• [DOKUMEN SUMBER]:

***

Eni mengatakan ada dua pernyataan Fahri yang dinilai merendahkan martabat buruh migran atau TKI selama awal 2017. Pertama, pernyataan pada 12 Januari 2017 seperti dikutip media online yang menyebutkan, "... ada sekitar 1.000 tenaga kerja perempuan dan sekitar 1.000 anaknya itu yang akhirnya harus diasuh oleh NGO, karena kelahirannya tidak dikehendaki dan … ada 30% dari tenaga kerja kita di Hong Kong yang mengidap HIV”.
Padahal, kata Eni, melalui siaran pers pada 14 Januari 2017, LSM PathFinders yang dijadikan rujukan telah membantah data yang disampaikan Fahri Hamzah.
"Beberapa data yang tidak akurat, salah dikaitkan dan dapat menyesatkan reputasi publik pekerja migran Indonesia di Hong Kong. Sejak didirikan 8 tahun lalu, PathFinders telah menangani 4.100 kasus orang dari berbagai negara termasuk 1.400 bayi dan balita. Di antaranya 930 WNI yang hamil dan melahirkan. Tidak benar jika kelahiran mereka tidak diinginkan. Lebih dari 90% dari anak-anak tersebut tinggal bersama ibunya."
Eni menegaskan PathFinders juga membantah telah membuat pernyataan bahwa 30% dari tenaga kerja di Hong Kong mengidap HIV/AIDS.
Kedua, Eni melanjutkan, pernyataan Fahri melalui akun Twitter pribadinya @Fahrihamzah pada 24 Januari 2017. Fahri menyebutkan buruh migran atau TKI dengan nama babu.
"Anak bangsa mengemis menjadi babu di negeri orang dan pekerja asing merajalela."
Gagal Mencari Solusi
Eni menjelaskan, anak bangsa menjadi 'babu' di negeri orang karena sejak 1990 pemerintah memang sudah menargetkan pengiriman TKI setiap tahun, dan menjadikan devisa TKI sebagai andalan kas negara.
"Ketika anak bangsa terlantar di luar negeri menuntut pelayanan dan perlindungan, itupun belum tentu diberikan. Sebagai Ketua Tim Pengawasan TKI, Fahri gagal memahami persoalan mendasar dan solusi yang dibutuhkan buruh migran diluar negeri," dia menegaskan.
Menurut Eni, lebih dari 10 juta buruh migran di luar negeri teraniaya dan terlantar, karena hingga detik ini mereka tidak diakui sebagai pekerja di dalam hukum Indonesia dan di hukum negara penempatan.

***

• [ENTRI DATA]:
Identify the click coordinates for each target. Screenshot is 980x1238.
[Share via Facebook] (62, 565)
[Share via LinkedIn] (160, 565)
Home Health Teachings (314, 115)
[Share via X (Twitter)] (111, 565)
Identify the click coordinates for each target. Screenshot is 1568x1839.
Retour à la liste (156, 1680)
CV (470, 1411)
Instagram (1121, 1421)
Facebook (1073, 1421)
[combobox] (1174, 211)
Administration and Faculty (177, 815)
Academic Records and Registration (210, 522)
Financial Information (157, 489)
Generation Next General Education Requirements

***

• [KEGIATAN]:
1) Berdasarkan teks tentang pernyataan Fahri Hamzah mengenai buruh migran, berapa kasus yang telah ditangani PathFinders sejak lembaga itu didirikan?
2) Sambung teks tentang pernyataan Fahri Hamzah mengenai buruh migran, dimulai setelah kalimat terakhirnya.

• [JAWABAN TERTULIS ANDA]:
1) PathFinders telah menangani 4.100 kasus orang dari berbagai negara.

2)
"Hak-hak buruh migran ditiadakan dan kita dipaksa hidup di bawah naungan PPTKIS (Pelaksana Penempatan Tenaga Kerja Indonesia Swasta) dan agen. Tapi nampaknya kenyataan-kenyataan ini tidak dijadikan perhatian utama Fahri untuk dipecahkan," ujar dia.
Jika paham kenyataan dan aspirasi buruh migran, kata Eni, tentu Fahri Hamzah akan memperjuangkan agar Revisi UU PPTKILN Nomor 39 Tahun 2004. Juga mengabdi pada pengakuan dan perlindungan sejati yang diharapkan buruh migran serta keluarganya.
"Fahri juga pasti akan turut memperjuangkan tuntutan rakyat untuk lapangan kerja layak di dalam negeri, industri yang mengutamakan kebutuhan rakyat, penurunan harga kebutuhan dan pelayanan. Serta menghentikan perampasan tanah dan militerisme dan berbagai bentuk kekerasan terhadap rakyat lainnya," dia menegaskan.
Dicopot dari Ketua Timwas TKI
Atas dua pernyataan tersebut, JBMI menyatakan Fahri Hamzah sudah tidak layak lagi menjadi anggota DPR dan Ketua Tim Pengawasan TKI. Untuk itu, JBMI menuntut agar Fahri meminta maaf secara resmi dan terbuka serta mencabut pernyataannya.
"JBMI menuntut agar Fahri Hamzah untuk meminta maaf secara resmi dan terbuka serta mencabut pernyataannya," ujar Eni.
JBMI sebagai jaringan yang menyatukan organisasi-organisasi massa buruh migran yang berada di Hong Kong, Macau, Taiwan, dan Indonesia itu juga mendesak Mahkamah Kehormatan Dewan (MKD), untuk menurunkan Fahri Hamzah dari jabatannya sebagai Ketua Tim Pengawasan TKI.
"Fahri Hamzah (juga) untuk mundur sebagai Wakil Ketua DPR-RI," Eni menandaskan.